感情が高ぶっていたクルサーノが目にしたのは異常な光景だった。
切り裂かれていく自慢の糸。そしてそのまま突っ込んでくるウロボロス。あれだけの血を流しながらなんという剛力、なんという表情、なんという殺気。怯えた表情になっていくクルサーノは鞭の攻撃を解除してマナの攻撃を溜め込んだ。
「馬鹿な、有り得ない有り得ない有り得ない!!うわあああ!!ダークペンデュラム!!」
闇のマナを弾き飛ばしてウロボロスは既にクルサーノの目の前まで差し迫っていた。そして死を悟ったクルサーノは茫然としたままウロボロスの剣先だけを見つめていた。
「やめ―――」
「させない」
背後からウロボロスの剣の軌道を弾いたのはヌルだった。クルサーノは急ぎその場を脱出したが糸が身体から一部突き抜けて苦しみ藻掻いている。ヌルを視界に捉えたウロボロスは神命を理解しているのか決してヌルから目を離す事は無かった。

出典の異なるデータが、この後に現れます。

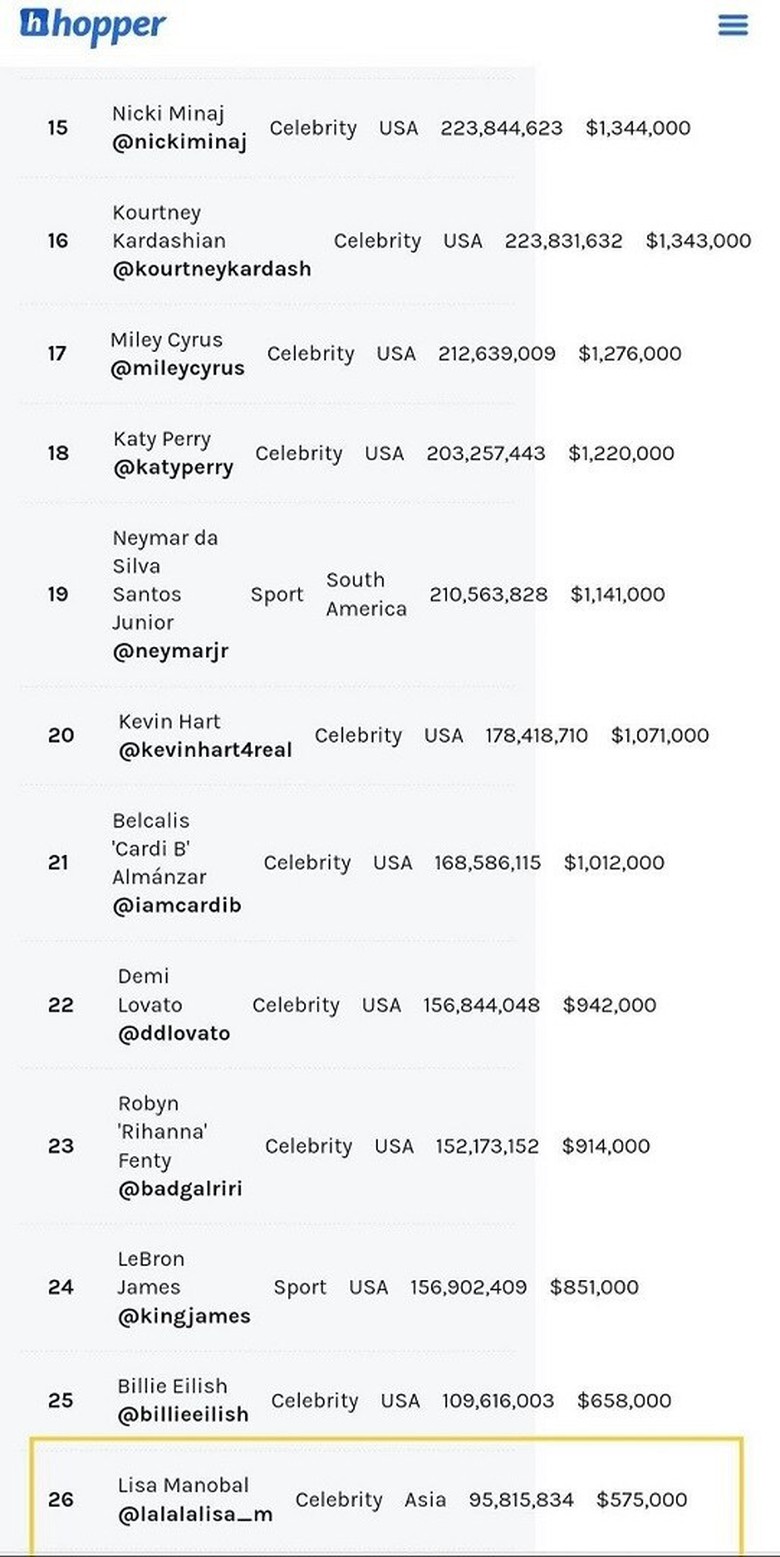This screenshot has height=1557, width=780.
Task: Open the @iamcardib handle link
Action: (176, 906)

「お前も言霊を集めきったと聞くのにどうしてその役目を終えない?」
「アタシはアタシを必要としてくれたコナミさえいればいい。それにシガレットの魂はアタシを残して消えてしまった」
「ではお前は何も残っていない空っぽな無だ。名前に相応しいなヌル」
苛立ちを覚えたのかヌルはウロボロスの視界から消えて襲い掛かろうと動き回ったが全ての動きを捉えられていた。コナミはヌルの危険を感じて瞬間移動で背後に回ったが、ウロボロスはヌルを視界から外さないままコナミの相手をしていた。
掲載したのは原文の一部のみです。